Collected data:
******

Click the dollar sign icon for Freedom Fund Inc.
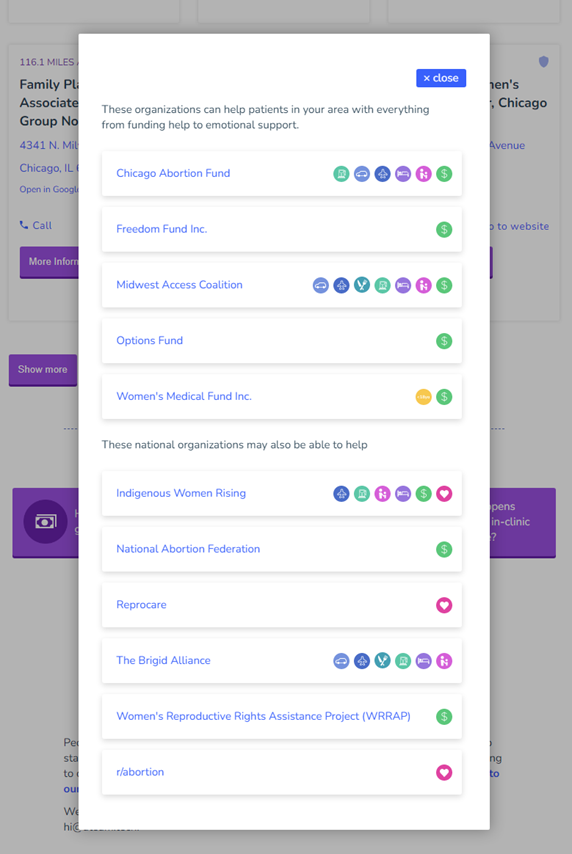[x=444, y=229]
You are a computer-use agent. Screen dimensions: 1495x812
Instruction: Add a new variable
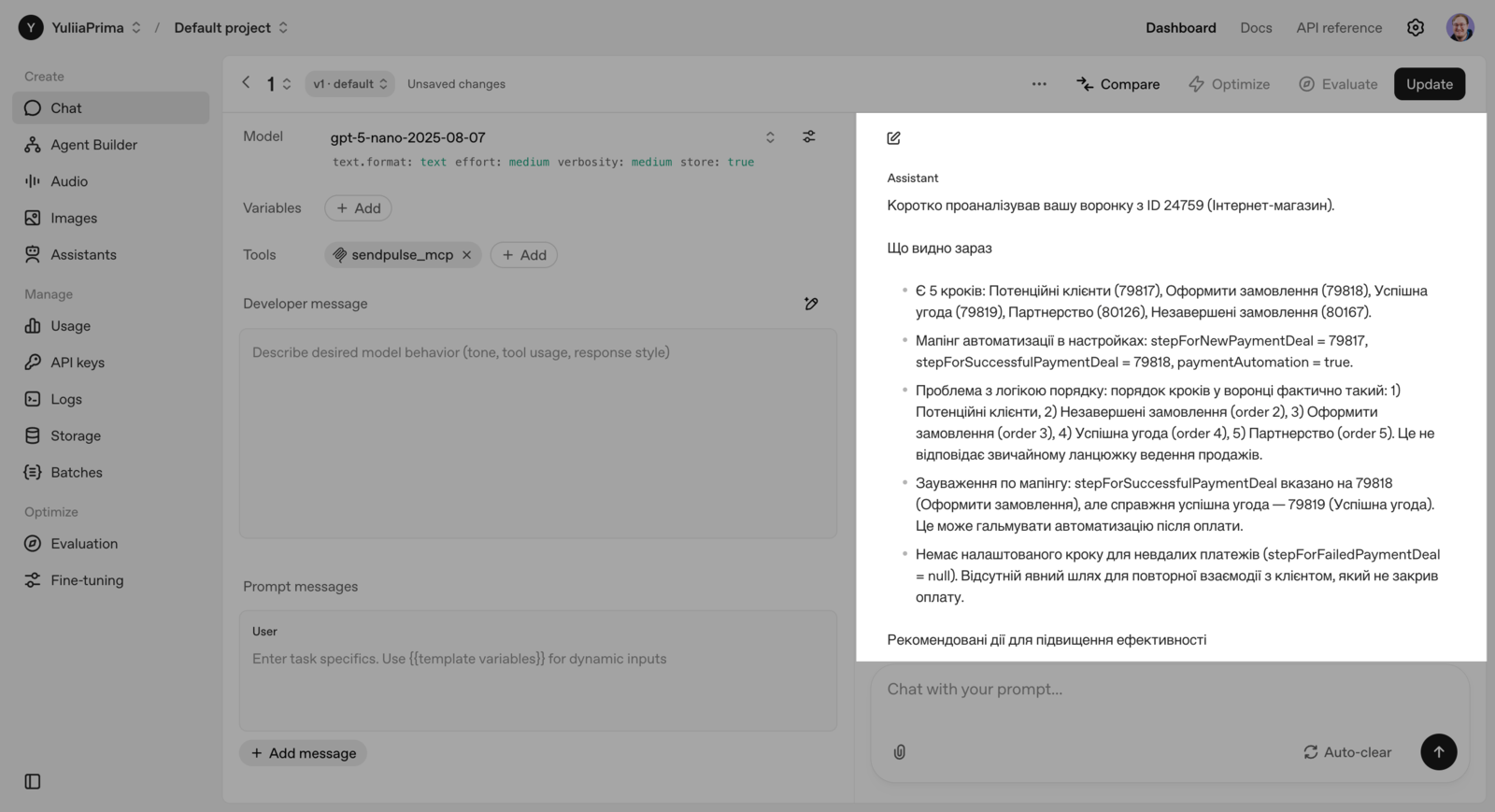point(358,208)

******

* [WORK INSTRUCTION] Output exactly the lines from the one that has "You are a computer-use" through the end of the data. Do not include pictures.

* [EXERCISE OUTPUT]
You are a computer-use agent. Screen dimensions: 1495x812
Instruction: Add a new variable
point(358,208)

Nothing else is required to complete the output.